Tattoos have long been a means of identifying oneself with a group or culture and the rise of tattoos associated with gangs, particularly in large American cities such as Chicago and LA, is a modern extension of this. For members of gangs such as the Surenos, the MS13 gang and the Crips, nothing symbolises a commitment to their gang more forcefully than the gang tattoo. These images, which have served to create social divides between mainstream society and gang members, equally represent complete allegiance for the gang members to their chosen gang.
However, modern celebrities such as Cheryl Cole, Rihanna and David Beckham have helped push tattoos into mainstream culture. Today tattoos are no longer as taboo as they once were. More and more, they are commonly regarded as a means of creative expression. The internet has also proved to be a fuelling factor in the spread of tattoo culture. Never has it been easier to share artwork or simply Google a concept and gain access to thousands of images thrown in seconds.
The University Observer spoke to esteemed tattoo artist Brendan Harte on the matter, who has worked on the Dublin tattoo scene for 25 years and runs his own business, Dragon Tattoo, from Dublin’s city centre.
Harte explains: “It’s changing. Years ago you wouldn’t get a job as a bar man if you had a tattoo, but now it’s becoming more acceptable…years ago it would have been mostly young people [getting tattoos] where their parents might complain but now the parents are getting tattoos as well.”
Despite the increase in popularity of tattoos, Harte was quick to note that “there is that discrimination there, you could still be refused a job because you had a tattoo. But I generally tell people to get them where you can hide them especially, even still, girls.” Harte followed this by firmly stating that no matter what, “it is definitely your right to walk down the street with a tattoo if you want to”.
Of the students interviewed on the UCD campus, many expressed views of striking polarity. First-year Arts student, Mark Graham, comments: “I don’t think tattoos create a social divide.

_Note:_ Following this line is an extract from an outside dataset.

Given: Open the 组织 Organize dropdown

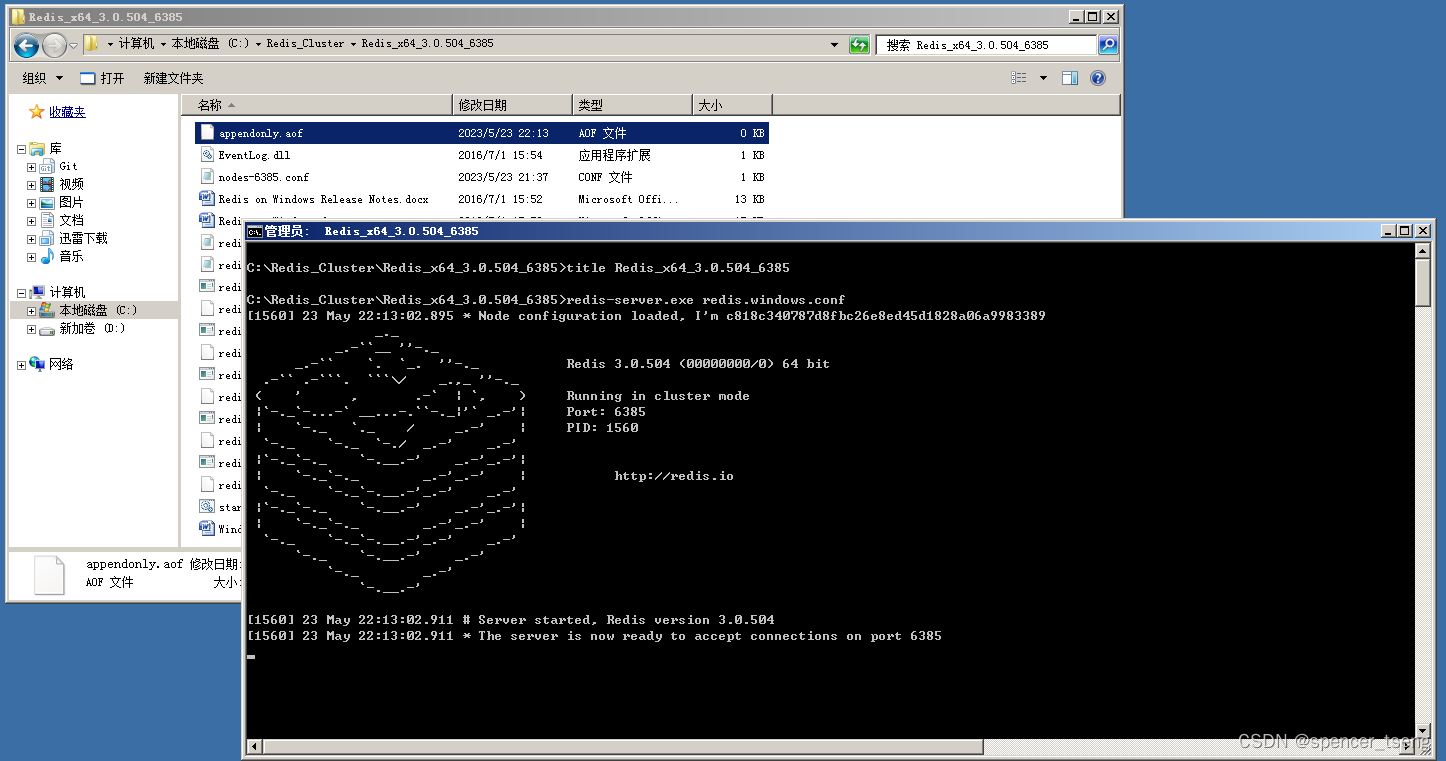Looking at the screenshot, I should pyautogui.click(x=40, y=77).
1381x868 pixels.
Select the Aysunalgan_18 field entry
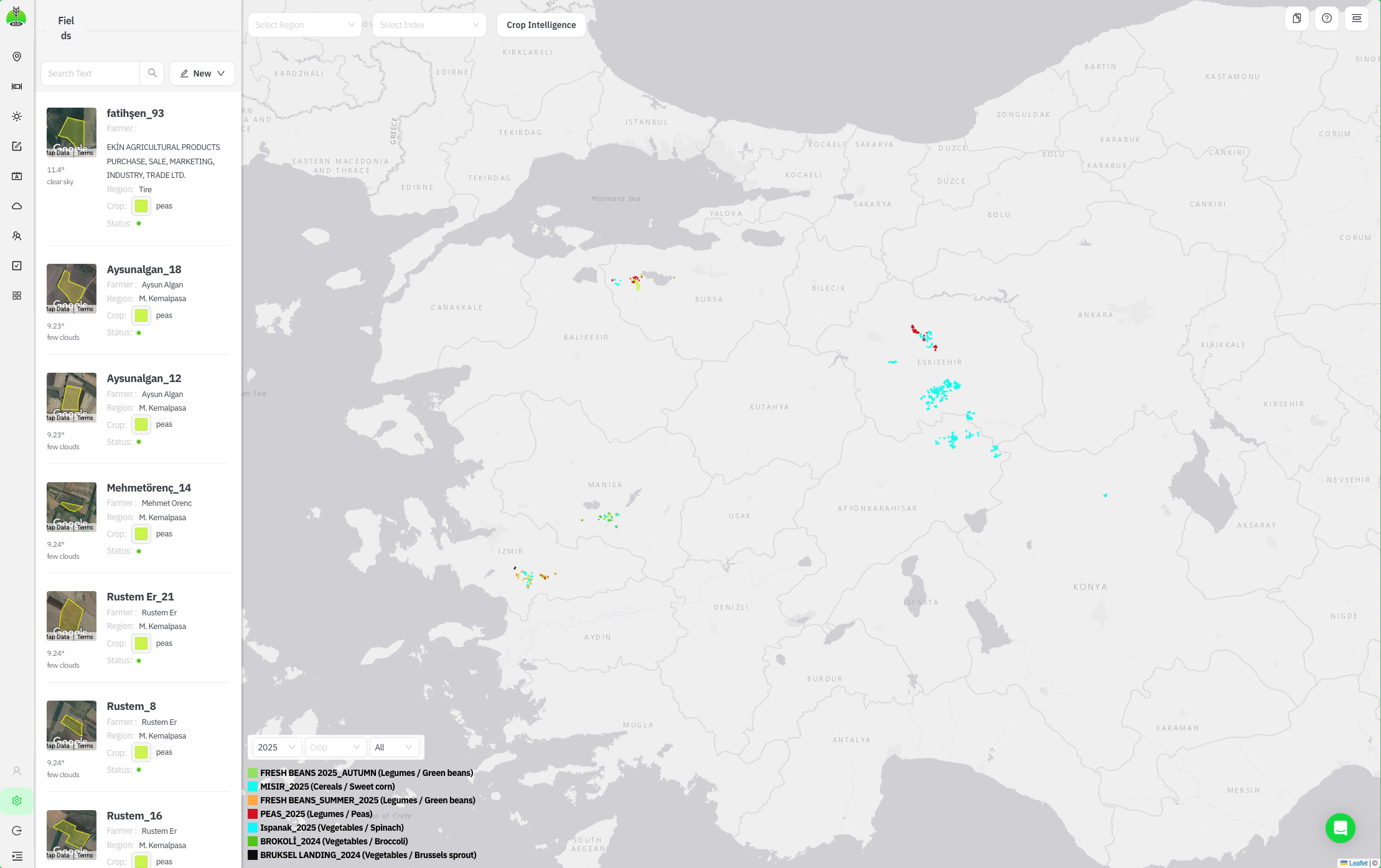tap(144, 269)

I think it’s other people’s problem if they judge them.”
In contrast, Mark Hughes, a second-year Biochemistry student explains: “If I saw someone with loads of tattoos all over their body I’d kind of consider them a bit creepy and I’d avoid them.” Meanwhile, Stephen Tennant Humphreys, a Social Science student, concludes: “I don’t think tattoos create a social divide. But I would say that tattoos would definitely contribute to a perception of someone.”